The refinery has been reportedly shipping products in recent weeks while readying two units to enable petrol output that will deliver a long-promised transformation of the fuel market both in Nigeria and the region, according to analysts.
“Dangote is going to influence Atlantic Basin gasoline markets this summer and for the rest of the year,” an oil expert, Alan Gelder, told Bloomberg.
The refinery is running at about 300,000 barrels a day, nearly half its nameplate capacity, according to the average estimate of analysts at WoodMac, FGE, and Citac.
The complex has started shipping jet fuel, diesel, and naphtha as it widens to a full slate of products.
Reuters recently reported that Dangote oil refinery could end a decades-long petrol trade from Europe to Africa, which is worth $17 billion a year.

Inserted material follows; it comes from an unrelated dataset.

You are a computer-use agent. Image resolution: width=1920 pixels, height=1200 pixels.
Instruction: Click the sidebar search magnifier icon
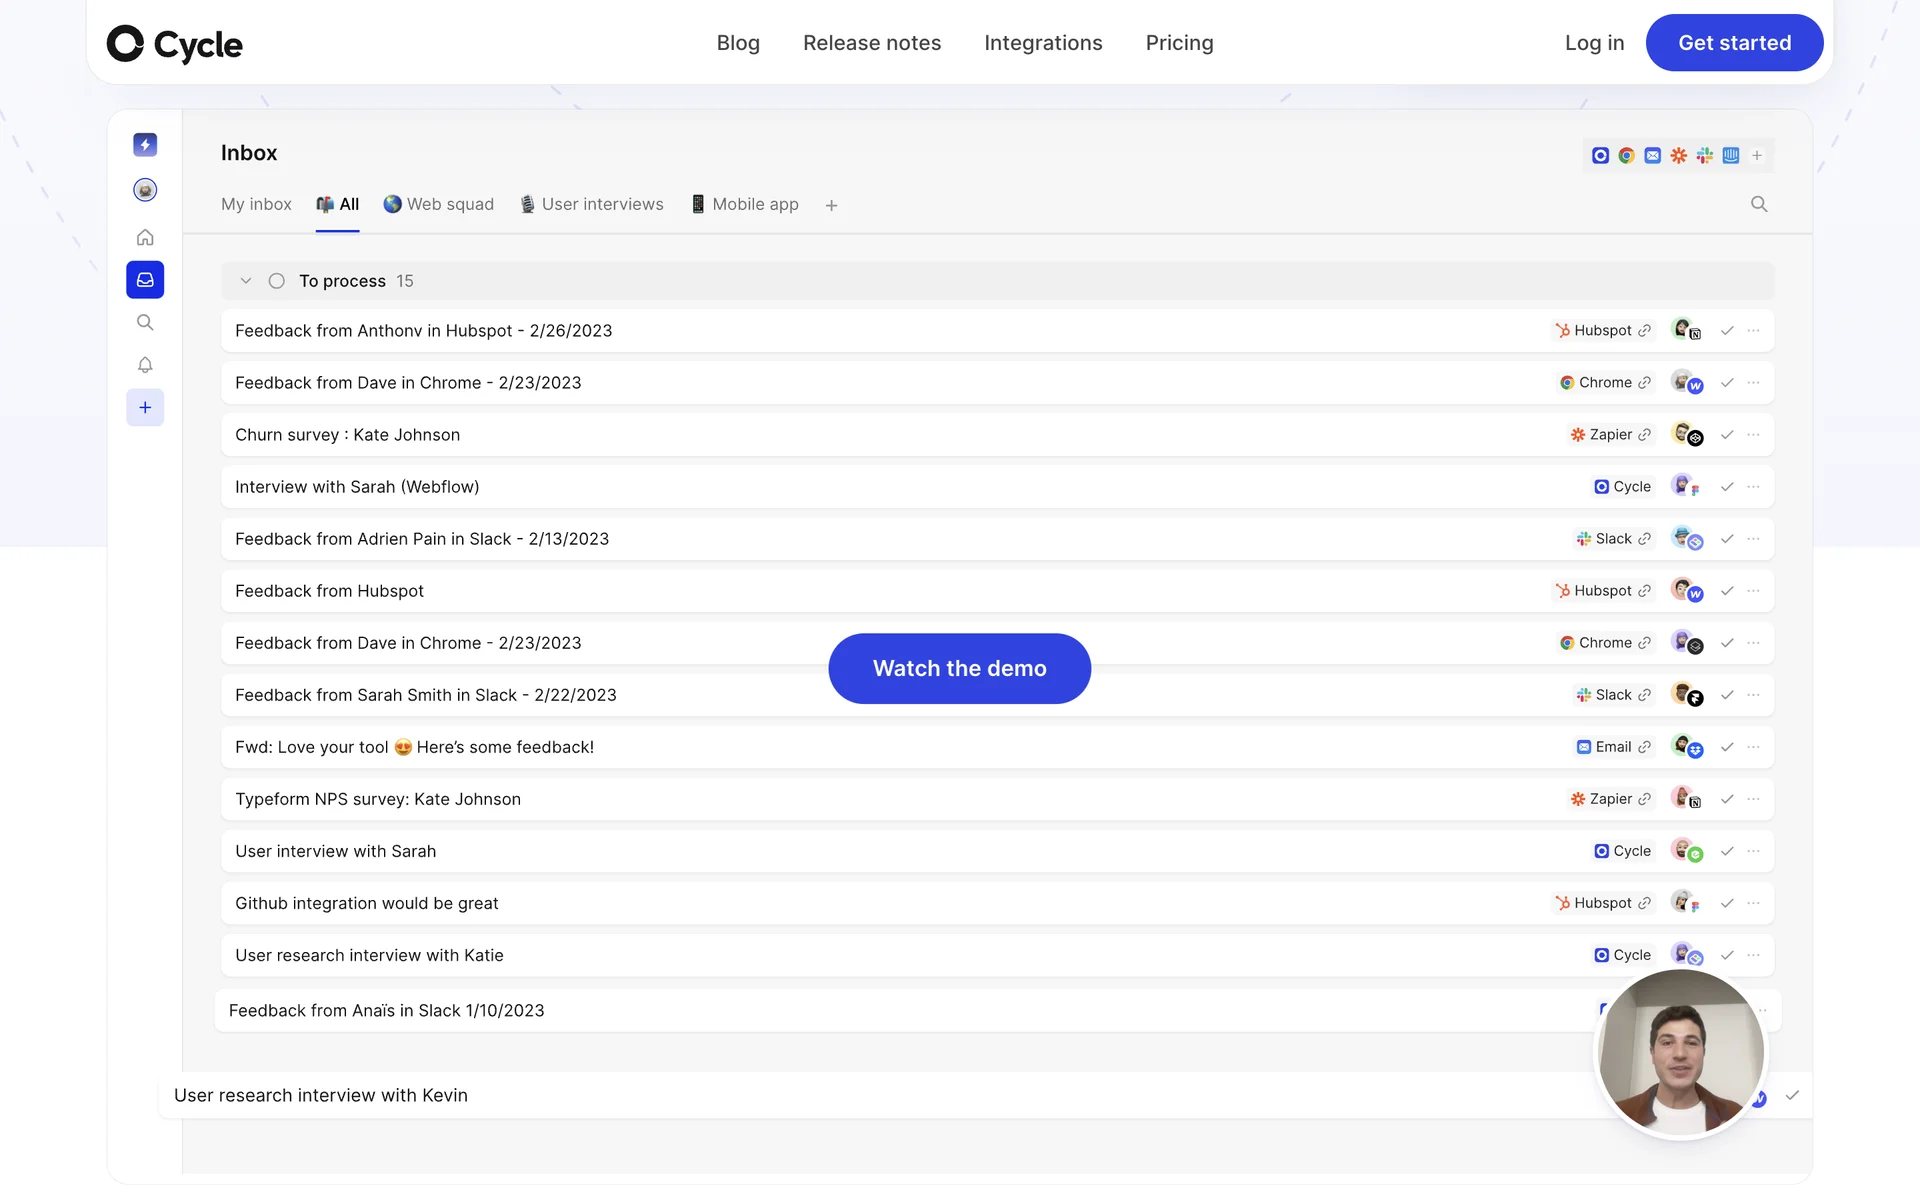145,322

Reuters, quoting analysts and traders, said the Dangote refinery was heaping pressure on European refineries already at risk of closure from heightened competition, adding that the refinery would be the largest in Africa and Europe when it reaches full capacity.
About a third of Europe’s 1.33mbpd average petrol exports in 2023 went to West Africa, a bigger chunk than any other region, with the majority of those exports ending up in Nigeria, Reuters said, quoting Kpler data.
The Dangote refinery, funded by Africa’s richest man Aliko Dangote, was configured to produce as much as 53 million litres of petrol a day, about 300,000bpd.
The refinery has begun the sale of diesel into the Nigerian market, crashing the pump price of the product from N1,600 to N940 in less than a month.